Kawakita offers a suggestion for troubled parents: “One thing that you can do right away as a parent is quite simple. It’s to find someone outside the home to talk about what’s going on inside it. This could be someone working in welfare or just an acquaintance. They might introduce a service you could use. Some might imagine these services as only used by a certain group of people in pitiful circumstances, but common services like free nurseries are also a part of the public welfare system. Everyone receives benefits of one sort or another from tax revenues. You should have the idea that it’s all right to make use of public welfare programs, and you should also create one or more points of dependence outside the family.”
Broad Support for Families
Even when parents do finally seek help, though, their consultations may not go productively. Sometimes they are met simply with words like, “Please come again if there are any more problems,” without receiving any useful advice.
“When they have a bad experience in a consultation, some people lose heart and feel their pride has been hurt. For this reason, it’s not always appropriate to recommend going out and seeking advice. We promote the idea of being able to receive assistance, but those kinds of situations don’t help to cultivate this ability. Behind the feeling that they don’t want to cause problems for others, people may think that they don’t want others to cause problems for them. In a society where there is no longer the expectation of economic growth, people are liable to think more about the risks of personal relationships than about the benefits. It’s common now to talk about value for money. In our individual balance sheets, some people seem to be tormented by even small losses. In that sense, I believe there’s a need to come up with a form of support that provides clear benefits after the discussion is over.”
Kawakita notes, however, that support for families with hikikomori has changed. “In the past support for hikikomori was always conducted with particular targets in mind, and came to an end if these were not met. Especially if the socially withdrawn person in question refused support, progress became very difficult. But now there is also broader support for the wider needs of the whole family. As the diagram shows, each family member may have different information about opportunities to build outside connections. The first step is to share these.”
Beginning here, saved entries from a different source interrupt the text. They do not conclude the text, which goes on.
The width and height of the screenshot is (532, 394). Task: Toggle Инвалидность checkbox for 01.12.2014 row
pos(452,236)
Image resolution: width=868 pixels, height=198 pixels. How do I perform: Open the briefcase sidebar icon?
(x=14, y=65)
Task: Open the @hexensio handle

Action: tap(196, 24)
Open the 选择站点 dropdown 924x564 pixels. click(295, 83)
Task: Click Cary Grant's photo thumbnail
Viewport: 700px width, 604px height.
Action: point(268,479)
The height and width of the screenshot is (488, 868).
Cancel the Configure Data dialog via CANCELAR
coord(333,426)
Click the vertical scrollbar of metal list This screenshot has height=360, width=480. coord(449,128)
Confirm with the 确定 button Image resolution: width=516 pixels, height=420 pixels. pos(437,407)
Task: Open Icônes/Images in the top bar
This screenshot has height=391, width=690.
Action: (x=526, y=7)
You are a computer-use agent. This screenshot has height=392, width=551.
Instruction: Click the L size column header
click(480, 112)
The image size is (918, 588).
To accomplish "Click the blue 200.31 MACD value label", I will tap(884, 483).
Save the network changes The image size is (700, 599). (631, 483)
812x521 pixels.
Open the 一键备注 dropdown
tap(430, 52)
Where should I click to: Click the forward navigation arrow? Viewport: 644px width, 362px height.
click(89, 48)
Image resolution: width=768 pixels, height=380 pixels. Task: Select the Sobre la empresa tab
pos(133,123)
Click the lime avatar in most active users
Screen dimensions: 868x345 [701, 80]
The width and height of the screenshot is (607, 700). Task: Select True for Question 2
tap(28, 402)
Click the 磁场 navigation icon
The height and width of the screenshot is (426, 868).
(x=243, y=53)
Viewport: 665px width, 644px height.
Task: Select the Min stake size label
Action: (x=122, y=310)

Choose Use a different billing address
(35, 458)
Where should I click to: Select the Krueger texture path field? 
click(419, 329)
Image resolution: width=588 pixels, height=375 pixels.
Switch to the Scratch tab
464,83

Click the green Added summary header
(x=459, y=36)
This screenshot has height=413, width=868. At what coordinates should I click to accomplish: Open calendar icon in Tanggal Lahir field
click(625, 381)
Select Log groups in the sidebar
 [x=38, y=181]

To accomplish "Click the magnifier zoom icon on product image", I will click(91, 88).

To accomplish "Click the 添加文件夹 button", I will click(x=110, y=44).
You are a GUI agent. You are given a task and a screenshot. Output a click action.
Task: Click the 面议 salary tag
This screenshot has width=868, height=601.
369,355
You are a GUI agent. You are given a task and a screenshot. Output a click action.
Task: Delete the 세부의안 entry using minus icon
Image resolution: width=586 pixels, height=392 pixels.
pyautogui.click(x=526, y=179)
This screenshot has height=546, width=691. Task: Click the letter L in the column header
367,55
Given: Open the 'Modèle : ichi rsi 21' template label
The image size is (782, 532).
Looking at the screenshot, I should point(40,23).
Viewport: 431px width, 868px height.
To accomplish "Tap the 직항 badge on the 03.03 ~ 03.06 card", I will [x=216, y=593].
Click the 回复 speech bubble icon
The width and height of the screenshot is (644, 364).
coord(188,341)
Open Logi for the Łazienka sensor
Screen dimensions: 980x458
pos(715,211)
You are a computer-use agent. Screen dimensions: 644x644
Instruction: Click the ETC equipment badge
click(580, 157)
Kawakita continues, “Some people seem to be allergic to words like ‘support’ and ‘connections.’ But there are options for parents and others that don’t require the use of formal support programs. If a hikikomori is into a game like go or shogi, for example, they could look for another player and invite them to come by for a match. And parents needn’t have the idea that they must build burdensome connections with other people in the community so to deal with their hikikomori offspring. It can just be a matter of extending the scope of their ordinary interactions with neighbors and of keeping an eye on what’s going on in the neighborhood.
“It’s only to be expected that society will include some hikikomori and others who have fallen through the cracks, so to speak. I’d like people to recognize this and treat these others not as unusual cases but as fellow members of our society.”